The thing that wasn’t Hidalgo smiled. “What do ya know about it? What do ya care? Ya haven’t got much longer to live, anyway, ya know, once you’ve done your duty.”
“More than a thousand of you dwelled there pressed into every last little space, murdering each other, stealing from each other at every opportunity. That’s what I know,” Cam said, his mind dredging up everything he remembered of what his father used to tell him about the city’s old neighborhoods. “People called it the d
arkest hole in the city and smart cops wouldn’t go near it. You sold children like meat, kept women like slaves. Disease in every corner. People starving. They say a murder was committed there at least once every day for fifteen years. When they finally razed the building in the 1850s, they found bones hidden in the walls and beneath the floorboards, enough to fill a thousand sacks. They buried them where they could in nearby cemeteries, in vacant lots. And then they built a mission here to try and wash the evil away.”
“One murder a day? Do they say that?” the voice inside Hidalgo said. “Ah, well, crusher, they underestimate us, as they always did, but at least they remember us.”
“Not many,” Cam said. “Historians, maybe, and old men who cherish the past. The people living here now don’t know who you are and wouldn’t care if they did. They were halfway around the world in your time. They’ve made this place theirs. You don’t belong here anymore.”
The thing scowled. “If they knew who I was, they’d all bloody tremble in their beds at night. The bones of our prey dwell beneath countless patches of ground in this city and they’ll rise up to serve us! D’ya understand, crusher?
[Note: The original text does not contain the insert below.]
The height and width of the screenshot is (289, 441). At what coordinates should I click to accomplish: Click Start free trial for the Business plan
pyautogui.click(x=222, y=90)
Death and corruption feed this city, and we’re going to gorge it until it vomits up all the world’s treasures for us and us alone. We’ve got the power, now, enough to erase the years and level all the monstrosities that have stamped out the world we knew. The slithering ones promised it in return for the lives we’ve fed them, a few at first and then a touch more strength to bring in more, building power with each covey and moll we deliver, letting us spread our will farther and farther, drawing the hopeless and the savage here where death and darkness have always reigned. We will be freed tonight, restored to the living world.”
He went to the door and peered through the opening. When he turned Cam noticed the blood dribbling from a round black hole in Hidalgo’s shoulder, an exit wound.
“You’ve been shot,” he said.
“Them crushers out there ain’t like the ones I knew,” the thing said. “They wouldn’t listen ta me, but you’re one of them. You’ll know how to talk to ‘em. You’ll tell ‘em what to do and they’ll do it, and if they don’t a lot of people will die.”